---
language:
    - en
    - fr
license: apache-2.0
library_name: transformers
tags:
    - video-search
    - v-jepa
    - multi-modal
    - temporal-grounding
    - action-retrieval
datasets:
    - max044/Charades_v1_480
metrics:
    - loss
---

# VL-JEPA Custom (V-JEPA 2 + Qwen 2.5 + MiniLM)

## English Description

This model is a custom implementation of the **VL-JEPA** (Video-Language Joint
Embedding Predictive Architecture) inspired by Meta AI's research.

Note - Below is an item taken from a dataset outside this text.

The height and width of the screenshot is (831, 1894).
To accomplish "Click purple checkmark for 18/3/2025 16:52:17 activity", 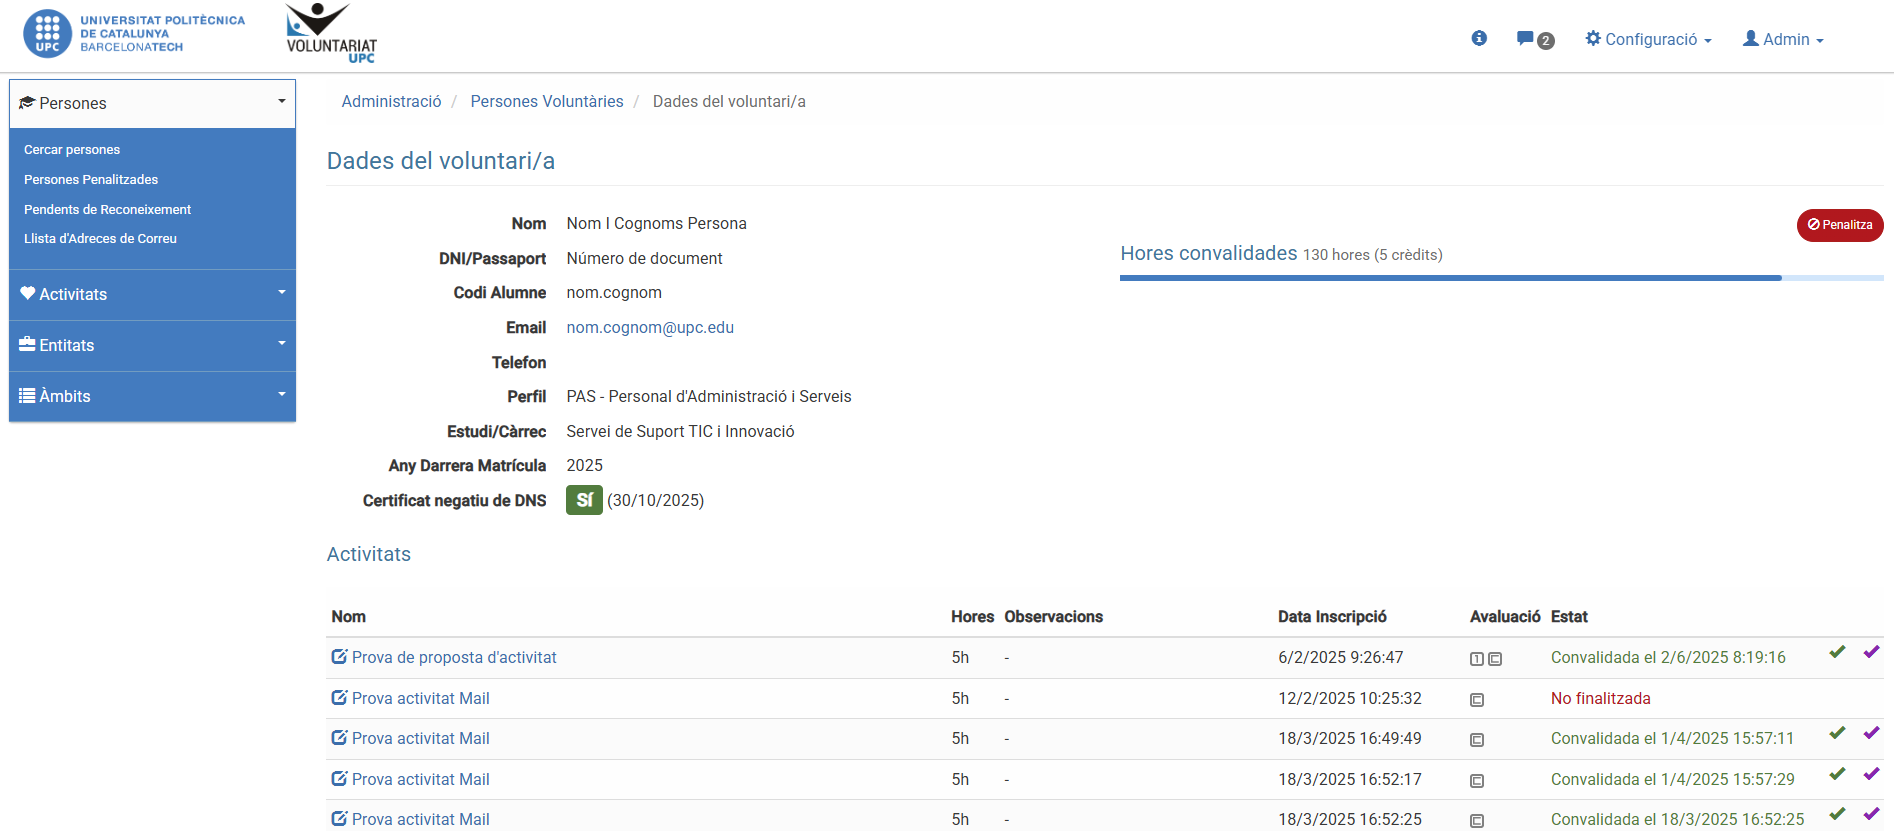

It is
designed for **Temporal Moment Retrieval** (finding specific actions in videos).

### Architecture

- **X-Encoder (Video)**: Frozen
  [V-JEPA 2 (ViT-L)](https://huggingface.co/facebook/vjepa2-vitl-fpc64-256).
- **Predictor (Refinement)**:
  [Qwen 2.5 0.5B](https://huggingface.co/Qwen/Qwen2.5-0.5B) fine-tuned using
  **LoRA** (Low-Rank Adaptation).
- **Y-Encoder (Text Target)**: Frozen
  [all-MiniLM-L6-v2](https://huggingface.co/sentence-transformers/all-MiniLM-L6-v2).

### Training Details

- **Dataset**:
  [Charades-STA](https://huggingface.co/datasets/max044/Charades_v1_480)
  (Academic dataset for video action localization).
- **Optimization**: LoRA with \\(r=64\\) and \\(\alpha=128\\), targeting `q_proj` and
  `v_proj` in Qwen.
- **Learning Rate**: 3e-4 with Cosine Warmup.
- **Outcome**: Only 0.2% of parameters are trainable, making it extremely
  lightweight to train and run.

---

## Description en Français

Ce modèle est une implémentation personnalisée de **VL-JEPA**, inspirée des
travaux de Meta AI. Il est optimisé pour la recherche d'actions temporelles dans
les vidéos (**Temporal Moment Retrieval**).

### Architecture

- **Encodeur Vidéo (X)** :
  [V-JEPA 2 (ViT-L)](https://huggingface.co/facebook/vjepa2-vitl-fpc64-256)
  gelé.
- **Prédicteur** : [Qwen 2.5 0.5B](https://huggingface.co/Qwen/Qwen2.5-0.5B)
  adapté avec **LoRA**.
- **Encodeur Texte (Y)** :
  [all-MiniLM-L6-v2](https://huggingface.co/sentence-transformers/all-MiniLM-L6-v2)
  gelé.

### Détails d'Entraînement

- **Dataset** :
  [Charades-STA](https://huggingface.co/datasets/max044/Charades_v1_480).
- **Méthode** : Entraînement via LoRA \\(r=64\\), \\(\alpha=128\\).
- **Coût** : Approche très économique, entraînée pour environ 5$ sur Vast.ai.

## Usage / Utilisation

```python
import torch
from vljepa.config import Config
from vljepa.models import VLJepa

# Load model
config = Config()
model = VLJepa(config)
checkpoint = torch.load("best.pth", map_location="cpu")
model.predictor.load_state_dict(checkpoint["predictor_state_dict"])
model.y_encoder.projection.load_state_dict(checkpoint["y_projection_state_dict"])
model.eval()

# Localizing an action
# (Requires preprocessing frames and tokenizing query)
```

Refer to the source code for full inference pipeline with sliding window and
NMS.